▶ _Work to be completed_:
Copy the following entries line for line, with no changes.

==== Material for this exercise

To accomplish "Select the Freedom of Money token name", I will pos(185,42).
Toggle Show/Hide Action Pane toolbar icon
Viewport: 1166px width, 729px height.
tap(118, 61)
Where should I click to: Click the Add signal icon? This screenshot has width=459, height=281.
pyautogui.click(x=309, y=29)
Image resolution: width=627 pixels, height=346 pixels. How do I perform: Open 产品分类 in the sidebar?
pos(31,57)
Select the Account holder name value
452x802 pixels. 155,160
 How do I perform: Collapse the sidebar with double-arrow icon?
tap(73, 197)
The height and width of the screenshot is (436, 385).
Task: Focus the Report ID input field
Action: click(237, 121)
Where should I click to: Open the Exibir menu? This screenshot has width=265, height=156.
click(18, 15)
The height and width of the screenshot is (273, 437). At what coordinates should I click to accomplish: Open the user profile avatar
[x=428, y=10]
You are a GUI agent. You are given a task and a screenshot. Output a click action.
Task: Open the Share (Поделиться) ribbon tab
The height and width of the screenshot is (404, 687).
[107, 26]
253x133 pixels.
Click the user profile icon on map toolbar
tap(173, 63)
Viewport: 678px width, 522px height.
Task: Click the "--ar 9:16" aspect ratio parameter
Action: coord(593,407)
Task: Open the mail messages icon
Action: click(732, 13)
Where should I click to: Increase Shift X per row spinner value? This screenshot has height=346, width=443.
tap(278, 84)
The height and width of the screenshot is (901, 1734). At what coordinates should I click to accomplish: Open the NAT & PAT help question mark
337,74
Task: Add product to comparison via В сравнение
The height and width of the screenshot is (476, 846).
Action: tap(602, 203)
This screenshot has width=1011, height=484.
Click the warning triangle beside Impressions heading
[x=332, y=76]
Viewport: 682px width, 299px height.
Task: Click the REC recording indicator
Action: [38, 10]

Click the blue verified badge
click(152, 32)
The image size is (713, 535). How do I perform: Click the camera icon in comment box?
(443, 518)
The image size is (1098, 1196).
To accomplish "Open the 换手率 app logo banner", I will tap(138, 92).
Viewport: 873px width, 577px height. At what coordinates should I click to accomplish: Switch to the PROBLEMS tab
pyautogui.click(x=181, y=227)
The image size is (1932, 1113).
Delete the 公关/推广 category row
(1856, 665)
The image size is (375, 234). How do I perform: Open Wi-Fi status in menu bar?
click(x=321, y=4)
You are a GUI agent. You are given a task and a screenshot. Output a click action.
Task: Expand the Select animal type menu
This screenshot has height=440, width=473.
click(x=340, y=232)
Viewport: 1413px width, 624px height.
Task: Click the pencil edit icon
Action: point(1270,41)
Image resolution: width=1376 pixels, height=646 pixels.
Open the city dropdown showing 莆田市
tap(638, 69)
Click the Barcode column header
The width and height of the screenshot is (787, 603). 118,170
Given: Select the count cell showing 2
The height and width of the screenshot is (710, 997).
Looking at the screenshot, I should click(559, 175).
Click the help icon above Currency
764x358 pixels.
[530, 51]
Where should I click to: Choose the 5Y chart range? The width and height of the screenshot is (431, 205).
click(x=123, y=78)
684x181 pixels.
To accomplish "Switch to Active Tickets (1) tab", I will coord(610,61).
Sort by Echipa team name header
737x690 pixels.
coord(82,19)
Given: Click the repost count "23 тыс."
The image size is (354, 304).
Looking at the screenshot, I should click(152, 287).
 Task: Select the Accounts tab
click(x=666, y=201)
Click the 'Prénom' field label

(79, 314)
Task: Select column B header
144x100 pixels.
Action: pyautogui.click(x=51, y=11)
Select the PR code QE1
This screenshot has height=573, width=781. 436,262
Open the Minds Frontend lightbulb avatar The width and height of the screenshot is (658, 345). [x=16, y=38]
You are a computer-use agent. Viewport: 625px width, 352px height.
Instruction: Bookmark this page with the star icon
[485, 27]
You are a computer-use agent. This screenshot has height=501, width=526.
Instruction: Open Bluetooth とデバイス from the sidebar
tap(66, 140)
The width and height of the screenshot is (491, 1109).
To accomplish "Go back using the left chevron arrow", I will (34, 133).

========

▶ _Reply to the exercise_:
To accomplish "Select the Freedom of Money token name", I will pos(185,42).
Toggle Show/Hide Action Pane toolbar icon
Viewport: 1166px width, 729px height.
tap(118, 61)
Where should I click to: Click the Add signal icon? This screenshot has width=459, height=281.
pyautogui.click(x=309, y=29)
Image resolution: width=627 pixels, height=346 pixels. How do I perform: Open 产品分类 in the sidebar?
pos(31,57)
Select the Account holder name value
452x802 pixels. 155,160
 How do I perform: Collapse the sidebar with double-arrow icon?
tap(73, 197)
The height and width of the screenshot is (436, 385).
Task: Focus the Report ID input field
Action: click(237, 121)
Where should I click to: Open the Exibir menu? This screenshot has width=265, height=156.
click(18, 15)
The height and width of the screenshot is (273, 437). At what coordinates should I click to accomplish: Open the user profile avatar
[x=428, y=10]
You are a GUI agent. You are given a task and a screenshot. Output a click action.
Task: Open the Share (Поделиться) ribbon tab
The height and width of the screenshot is (404, 687).
[107, 26]
253x133 pixels.
Click the user profile icon on map toolbar
tap(173, 63)
Viewport: 678px width, 522px height.
Task: Click the "--ar 9:16" aspect ratio parameter
Action: coord(593,407)
Task: Open the mail messages icon
Action: click(732, 13)
Where should I click to: Increase Shift X per row spinner value? This screenshot has height=346, width=443.
tap(278, 84)
The height and width of the screenshot is (901, 1734). At what coordinates should I click to accomplish: Open the NAT & PAT help question mark
337,74
Task: Add product to comparison via В сравнение
The height and width of the screenshot is (476, 846).
Action: tap(602, 203)
This screenshot has width=1011, height=484.
Click the warning triangle beside Impressions heading
[x=332, y=76]
Viewport: 682px width, 299px height.
Task: Click the REC recording indicator
Action: [38, 10]

Click the blue verified badge
click(152, 32)
The image size is (713, 535). How do I perform: Click the camera icon in comment box?
(443, 518)
The image size is (1098, 1196).
To accomplish "Open the 换手率 app logo banner", I will tap(138, 92).
Viewport: 873px width, 577px height. At what coordinates should I click to accomplish: Switch to the PROBLEMS tab
pyautogui.click(x=181, y=227)
The image size is (1932, 1113).
Delete the 公关/推广 category row
(1856, 665)
The image size is (375, 234). How do I perform: Open Wi-Fi status in menu bar?
click(x=321, y=4)
You are a GUI agent. You are given a task and a screenshot. Output a click action.
Task: Expand the Select animal type menu
This screenshot has height=440, width=473.
click(x=340, y=232)
Viewport: 1413px width, 624px height.
Task: Click the pencil edit icon
Action: point(1270,41)
Image resolution: width=1376 pixels, height=646 pixels.
Open the city dropdown showing 莆田市
tap(638, 69)
Click the Barcode column header
The width and height of the screenshot is (787, 603). 118,170
Given: Select the count cell showing 2
The height and width of the screenshot is (710, 997).
Looking at the screenshot, I should click(559, 175).
Click the help icon above Currency
764x358 pixels.
[530, 51]
Where should I click to: Choose the 5Y chart range? The width and height of the screenshot is (431, 205).
click(x=123, y=78)
684x181 pixels.
To accomplish "Switch to Active Tickets (1) tab", I will coord(610,61).
Sort by Echipa team name header
737x690 pixels.
coord(82,19)
Given: Click the repost count "23 тыс."
The image size is (354, 304).
Looking at the screenshot, I should click(152, 287).
 Task: Select the Accounts tab
click(x=666, y=201)
Click the 'Prénom' field label

(79, 314)
Task: Select column B header
144x100 pixels.
Action: pyautogui.click(x=51, y=11)
Select the PR code QE1
This screenshot has height=573, width=781. 436,262
Open the Minds Frontend lightbulb avatar The width and height of the screenshot is (658, 345). [x=16, y=38]
You are a computer-use agent. Viewport: 625px width, 352px height.
Instruction: Bookmark this page with the star icon
[485, 27]
You are a computer-use agent. This screenshot has height=501, width=526.
Instruction: Open Bluetooth とデバイス from the sidebar
tap(66, 140)
The width and height of the screenshot is (491, 1109).
To accomplish "Go back using the left chevron arrow", I will (34, 133).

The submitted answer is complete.